Nevertheless, in common use the term is NOT an insult, or an expression of lust, but a mildly bawdy compliment. The term contains a profanity, but its literal sense has almost been lost—like the word “awe” in “awesome.” As in “She got a totally awesome tan.” Most people, hearing this, would not mistakenly infer that the tanner’s shade inspires religious awe. Most women who use say MILF—and in my experience, more women use it than men, including devout Catholic women whom I know from Latin Mass—are not in fact lesbians. Since my girlfriend uses it, I certainly hope not.
I doubt VERY much if Mr. Palin would be offended that people referred to his wife as a MILF; if I were married and had a wife who’d (through hard work) kept her figure after five children, I’d be proud of her and grateful for her efforts… and would actually find such a term (in the proper context) funny and flattering to her. I would ask any moms who read this site to comment on how they would feel if someone light-heartedly used this term about them. Perhaps I’m wildly deluded, but I don’t think most of them would be offended.
The campaign sign was obnoxious and funny. Like the Web site. If you don’t like that sort of thing—as apparently you don’t—you really ought to stick to “Chronicles,” an excellent magazine/site which promotes similar politics but is quite earnest. That will spare you references to Michelle Obama’s face as a “puckered elephant orifice.”
Someone might claim that Catholics shouldn’t write things like that. If being a public Catholic really entailed the kind of nicey-nice blandness one finds in diocesan newspapers, I would have to trade in my union card and stop defending the Church and her teachings and the sanctity of life. I just can’t write that way. And lefties would have one more reason to believe that THEY are the only ones “courageous” and “candid” enough to look at contemporary culture except through rose-colored glasses, in sanitized, G-rated summaries intended not to offend the most thin-skinned young fogey who might happen to see the article.

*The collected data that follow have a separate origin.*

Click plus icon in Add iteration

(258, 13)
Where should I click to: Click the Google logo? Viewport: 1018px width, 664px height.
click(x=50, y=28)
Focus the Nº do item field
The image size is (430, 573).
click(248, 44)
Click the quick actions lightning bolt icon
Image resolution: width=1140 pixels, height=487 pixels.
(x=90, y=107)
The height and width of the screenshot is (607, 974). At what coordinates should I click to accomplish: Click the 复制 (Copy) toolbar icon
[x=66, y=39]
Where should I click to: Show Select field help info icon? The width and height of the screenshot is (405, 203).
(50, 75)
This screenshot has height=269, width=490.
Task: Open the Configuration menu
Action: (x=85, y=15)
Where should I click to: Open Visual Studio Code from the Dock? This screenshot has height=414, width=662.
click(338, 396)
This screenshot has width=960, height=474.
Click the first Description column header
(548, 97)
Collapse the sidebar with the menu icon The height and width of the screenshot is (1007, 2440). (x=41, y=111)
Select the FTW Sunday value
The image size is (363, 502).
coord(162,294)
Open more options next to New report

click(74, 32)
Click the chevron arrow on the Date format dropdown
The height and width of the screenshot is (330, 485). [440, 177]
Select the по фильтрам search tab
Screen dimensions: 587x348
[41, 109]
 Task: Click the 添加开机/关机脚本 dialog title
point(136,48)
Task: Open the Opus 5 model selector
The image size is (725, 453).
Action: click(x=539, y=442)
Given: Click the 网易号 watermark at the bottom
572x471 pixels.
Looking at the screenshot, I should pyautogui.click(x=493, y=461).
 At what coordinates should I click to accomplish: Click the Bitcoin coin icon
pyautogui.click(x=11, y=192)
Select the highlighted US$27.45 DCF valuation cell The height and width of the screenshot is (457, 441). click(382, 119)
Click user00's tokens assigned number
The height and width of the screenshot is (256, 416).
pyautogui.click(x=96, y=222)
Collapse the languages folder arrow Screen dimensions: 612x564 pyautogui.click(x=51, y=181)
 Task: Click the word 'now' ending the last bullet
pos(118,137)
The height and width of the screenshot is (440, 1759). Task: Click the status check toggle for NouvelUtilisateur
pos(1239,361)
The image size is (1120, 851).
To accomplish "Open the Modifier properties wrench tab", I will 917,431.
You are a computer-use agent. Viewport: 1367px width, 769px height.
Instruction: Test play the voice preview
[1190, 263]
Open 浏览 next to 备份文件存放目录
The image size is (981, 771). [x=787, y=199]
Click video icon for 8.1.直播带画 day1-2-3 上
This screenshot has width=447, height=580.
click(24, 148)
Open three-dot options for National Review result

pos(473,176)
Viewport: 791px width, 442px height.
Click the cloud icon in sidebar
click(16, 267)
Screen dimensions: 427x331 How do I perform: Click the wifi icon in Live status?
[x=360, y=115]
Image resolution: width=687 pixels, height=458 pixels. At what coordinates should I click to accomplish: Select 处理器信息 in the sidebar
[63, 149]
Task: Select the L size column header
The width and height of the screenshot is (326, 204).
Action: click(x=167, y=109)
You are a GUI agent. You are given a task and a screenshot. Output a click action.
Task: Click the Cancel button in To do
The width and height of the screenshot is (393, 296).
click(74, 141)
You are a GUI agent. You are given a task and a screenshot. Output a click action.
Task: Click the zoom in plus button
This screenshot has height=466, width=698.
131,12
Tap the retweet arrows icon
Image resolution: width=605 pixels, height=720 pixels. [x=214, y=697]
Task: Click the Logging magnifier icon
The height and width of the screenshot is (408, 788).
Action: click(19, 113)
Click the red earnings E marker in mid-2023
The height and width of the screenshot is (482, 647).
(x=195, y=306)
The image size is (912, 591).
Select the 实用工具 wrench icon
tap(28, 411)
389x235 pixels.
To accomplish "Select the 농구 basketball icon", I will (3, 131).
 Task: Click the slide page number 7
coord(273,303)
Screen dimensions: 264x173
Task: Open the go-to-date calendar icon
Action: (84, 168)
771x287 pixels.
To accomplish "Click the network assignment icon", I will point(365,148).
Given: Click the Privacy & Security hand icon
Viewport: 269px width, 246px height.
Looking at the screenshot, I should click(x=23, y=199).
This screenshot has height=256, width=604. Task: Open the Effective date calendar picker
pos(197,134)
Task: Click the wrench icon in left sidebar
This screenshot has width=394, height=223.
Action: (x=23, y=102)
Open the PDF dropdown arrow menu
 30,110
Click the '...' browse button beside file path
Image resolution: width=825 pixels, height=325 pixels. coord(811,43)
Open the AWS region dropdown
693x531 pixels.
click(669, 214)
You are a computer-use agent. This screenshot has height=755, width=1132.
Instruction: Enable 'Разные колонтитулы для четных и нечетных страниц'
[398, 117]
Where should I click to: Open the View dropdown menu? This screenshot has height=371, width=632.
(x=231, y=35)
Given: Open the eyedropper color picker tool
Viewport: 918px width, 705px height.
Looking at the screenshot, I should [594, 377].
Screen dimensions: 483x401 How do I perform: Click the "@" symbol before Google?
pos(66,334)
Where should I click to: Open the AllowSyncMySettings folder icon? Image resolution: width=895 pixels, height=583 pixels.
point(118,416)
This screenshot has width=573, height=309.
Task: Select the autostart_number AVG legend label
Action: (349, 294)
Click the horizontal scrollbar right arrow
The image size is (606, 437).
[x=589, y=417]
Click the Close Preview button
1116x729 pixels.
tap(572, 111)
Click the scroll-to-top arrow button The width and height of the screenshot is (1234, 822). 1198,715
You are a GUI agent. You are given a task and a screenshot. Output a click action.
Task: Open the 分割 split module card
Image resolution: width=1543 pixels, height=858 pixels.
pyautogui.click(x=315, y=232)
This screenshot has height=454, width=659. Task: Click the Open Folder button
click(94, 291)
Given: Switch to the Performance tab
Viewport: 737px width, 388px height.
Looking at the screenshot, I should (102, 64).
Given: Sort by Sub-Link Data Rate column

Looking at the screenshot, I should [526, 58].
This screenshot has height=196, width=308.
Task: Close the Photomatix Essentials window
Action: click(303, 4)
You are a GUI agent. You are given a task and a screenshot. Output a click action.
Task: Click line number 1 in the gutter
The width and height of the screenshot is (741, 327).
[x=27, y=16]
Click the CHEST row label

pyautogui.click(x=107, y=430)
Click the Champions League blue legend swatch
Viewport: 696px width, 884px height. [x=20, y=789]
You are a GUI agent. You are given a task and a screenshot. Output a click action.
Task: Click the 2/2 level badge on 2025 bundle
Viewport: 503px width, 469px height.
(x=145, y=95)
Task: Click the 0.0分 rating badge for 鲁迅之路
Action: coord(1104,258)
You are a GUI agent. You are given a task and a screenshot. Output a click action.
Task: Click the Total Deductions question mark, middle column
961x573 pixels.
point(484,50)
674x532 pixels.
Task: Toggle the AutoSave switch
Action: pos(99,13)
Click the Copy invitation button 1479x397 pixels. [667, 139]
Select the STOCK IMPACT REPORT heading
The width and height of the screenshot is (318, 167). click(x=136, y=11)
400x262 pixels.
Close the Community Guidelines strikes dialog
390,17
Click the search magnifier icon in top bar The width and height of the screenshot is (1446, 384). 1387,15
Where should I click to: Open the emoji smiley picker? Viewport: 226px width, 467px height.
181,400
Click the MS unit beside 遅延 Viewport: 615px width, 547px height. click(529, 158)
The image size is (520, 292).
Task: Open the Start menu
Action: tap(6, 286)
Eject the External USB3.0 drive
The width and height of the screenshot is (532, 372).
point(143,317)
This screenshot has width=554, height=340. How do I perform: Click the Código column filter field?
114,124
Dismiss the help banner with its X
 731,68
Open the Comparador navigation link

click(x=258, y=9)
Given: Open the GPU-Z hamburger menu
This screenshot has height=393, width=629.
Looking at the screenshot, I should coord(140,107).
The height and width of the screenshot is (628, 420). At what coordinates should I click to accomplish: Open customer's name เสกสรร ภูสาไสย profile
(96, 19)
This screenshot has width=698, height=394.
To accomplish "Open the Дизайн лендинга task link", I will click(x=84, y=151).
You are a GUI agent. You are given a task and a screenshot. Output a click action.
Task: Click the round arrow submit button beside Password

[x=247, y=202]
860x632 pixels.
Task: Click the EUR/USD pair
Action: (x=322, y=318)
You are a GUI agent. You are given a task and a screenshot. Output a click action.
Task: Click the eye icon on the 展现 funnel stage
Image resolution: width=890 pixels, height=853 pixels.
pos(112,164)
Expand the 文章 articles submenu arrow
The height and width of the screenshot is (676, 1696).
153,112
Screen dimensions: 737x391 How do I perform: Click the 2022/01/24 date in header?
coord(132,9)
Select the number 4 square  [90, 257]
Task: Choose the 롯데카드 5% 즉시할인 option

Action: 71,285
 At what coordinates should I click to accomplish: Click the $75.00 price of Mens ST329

I do NOT apologize for the personal material in the columns. A number of readers, at least, find it funny, well-written, and pertinent. In drawing on personal foibles, I am following in the line of my betters, a long list of self-referential humorists such as Erma Bombeck, Fran Liebowitz, Kinky Friedman, Florence King, Woody Allen, H.L. Mencken, Mark Twain… the list goes on and on. If you don’t like that sort of thing, again—don’t read it. Which applies to the site as well.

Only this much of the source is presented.